Bella Mackie 

Repeat after me: you don’t need to get fit to get married

A recent article advised women on how to ‘tone up’ and ‘eat right’ for their wedding day – another sign we just can’t win
  
  

Is this arm toned enough?
It’s your wedding day. Are your arms toned enough? Photograph: Getty/Image Source

If you think women can finally live a day without being reminded of their place in the pecking order (if you’re a woman, you’re laughing right now) – think again.

All you need do is look around, and you will find countless examples of bog-standard, thoughtless sexism. The comforting sort that we grew up with. A tepid bath of double standards, if you will.

Under the headline “Getting married? Get strong”, the New York Times enlists the help of stern-sounding personal trainers to offer you the chance to get in great shape for your wedding day – and, reading between the lines, this probably means you need to get as far away from your normal, slobby self as is physically possible.

There are all kinds of exercises suggested: for the women, toning regimes to make sure your mottled sausage arms whittle down appropriately to fit through your classic white princess dress.

For men, a variety of squats and lun– oh no, wait, there are no exercises suggested for men! It’s an article aimed entirely at women who only wish to wear a traditional white dress when they get married (I know this because, helpfully, all the illustrations show thin women in white dresses) and who also imagine they can just buy one and – how dare they? – enjoy themselves.

But the New York Times is here to tell how how pitiful and wrong you are. A man can put on whatever he wants to get hitched (I suggest a kilt with an accompanying neon sporran) but women have to earn the privilege. Wearing a sheath dress? You’d better be thinking about “exercises that tone your core, hips and legs” – and not wasting your time thinking about the lifelong union you will be entering, or getting excited about all the memories you will be making.

Equally, I hope you’re not spending too much energy on thinking about whether marriage is an institution that can ever truly work for women if you’re planning on going strapless on the day. Because trainer Kit Rich, who was consulted for the article, needs you to know that it’s not worries about the patriarchal structures in our society that will tone up your shoulders and arms. It’s push-ups and a jump-clap, dammit.

If you’re going for an open-back dress, then you’d better know that nobody cares about you, your beloved or your carefully curated table plan designed so that your cousin Jack and your mate Nadia will finally hook up. No! Everyone will know that “your back is the star”, says Laura Posada, another trainer who appears in the piece. It turns out that your back, an area of your body you cannot even see, must be worked and trained.
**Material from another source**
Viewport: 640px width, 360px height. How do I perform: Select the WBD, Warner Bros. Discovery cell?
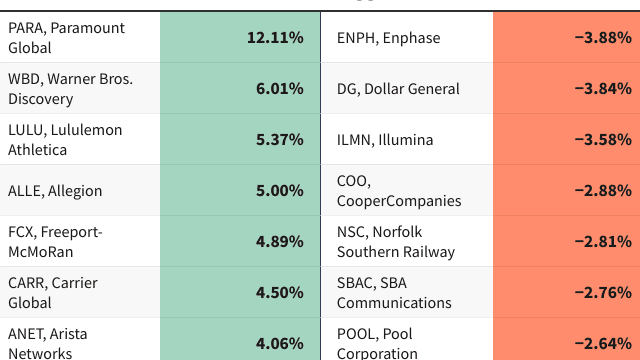(x=80, y=89)
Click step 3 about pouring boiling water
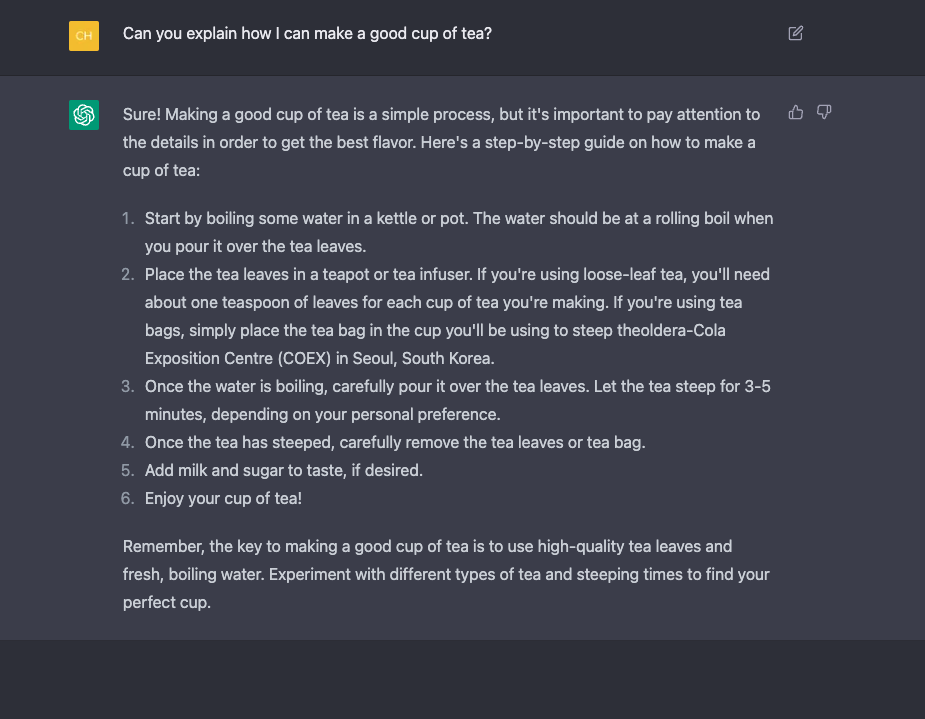925x719 pixels. tap(457, 399)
Once you identify which shape of dress you will be shoving your disgustingly normal body into, there’s also diet advice to consider. The article has a cute bit at the beginning about eating right “whether you want to lose weight or gain weight or you like your self just the way you are” which is almost like the terms and conditions we all click yes to, impatiently, but know will come back and screw us one day. Nobody asking you to consider your underarm shape seriously thinks you like yourself just the way you are.
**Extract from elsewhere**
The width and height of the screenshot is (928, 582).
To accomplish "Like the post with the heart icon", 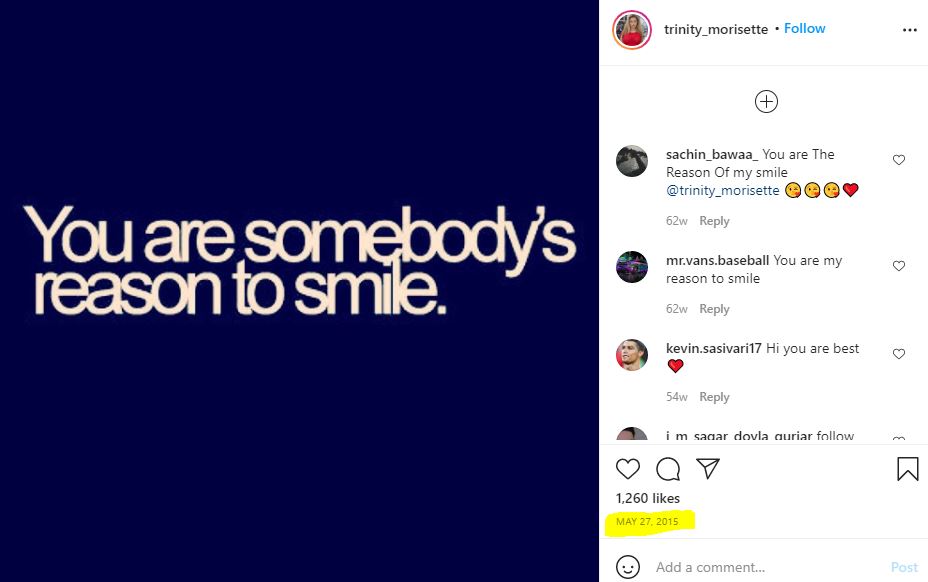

Women cannot win (there’s a sentence for the ages). If we care about our appearance, we’re branded shallow. If we dare to assume that we can throw on any dress we like to get hitched in, someone will tell us we’re deluded.

There is one bit of the piece that they nailed: the headline.
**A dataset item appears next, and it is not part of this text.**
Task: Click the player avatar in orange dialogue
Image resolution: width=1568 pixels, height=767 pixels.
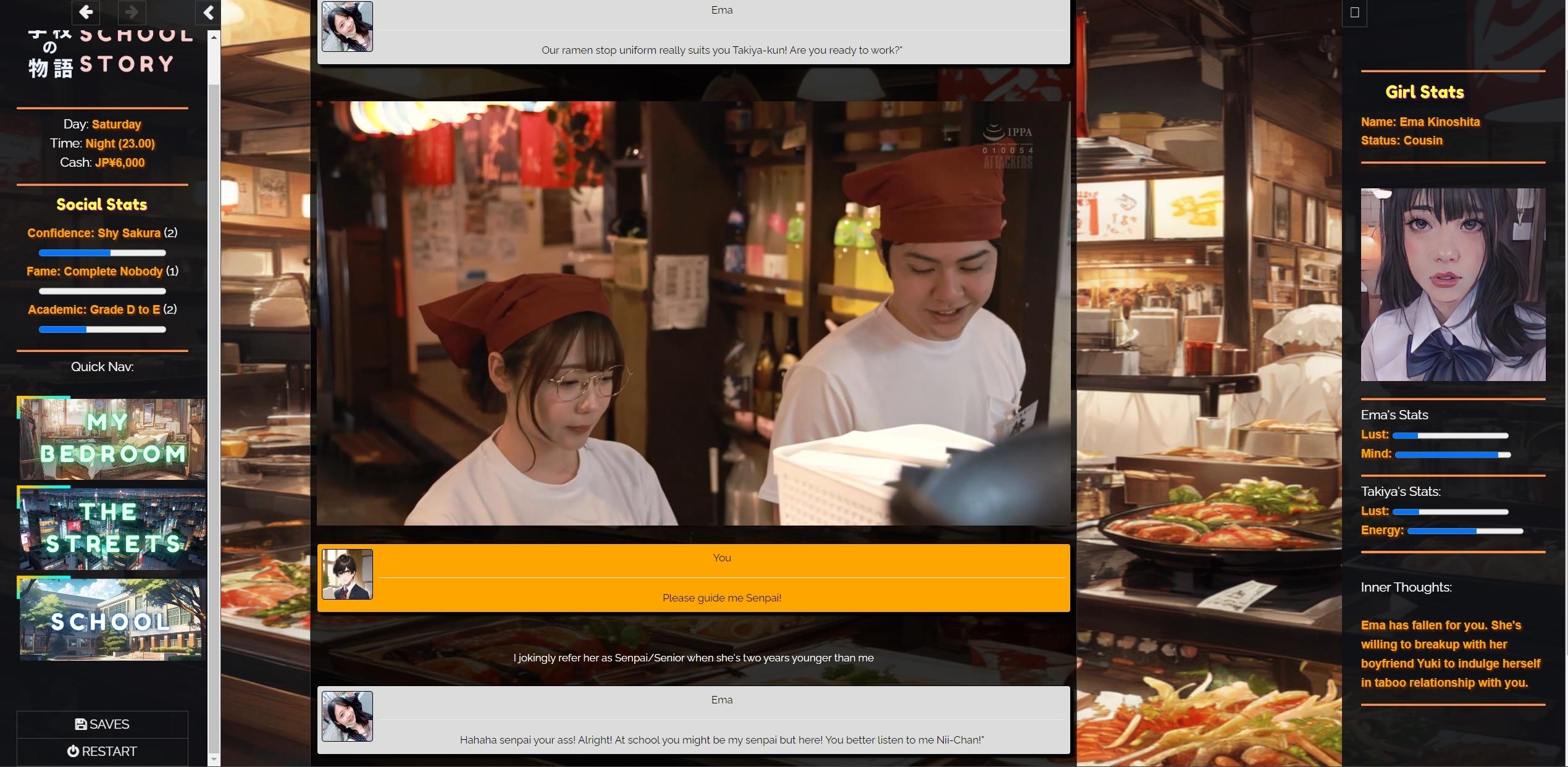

“Getting married? Get strong” is a solid nugget of advice. If you’re going to enter into a union with another human being, you should be as strong as possible. It’s hard to live with someone day in, day out. It’s hard to compromise, to have enough empathy, to not lose some of yourself. Sometimes it’s really hard to love your partner when they repeatedly wear your neon sporran without asking.

Lift weights as much as you want in the run-up to your wedding. But don’t do it because a newspaper tells you to. Journalists are some of the least fit people in the world, and even they manage to get married. Anyway, you don’t need biceps for the wedding – you need them for the divorce. Mazel tov!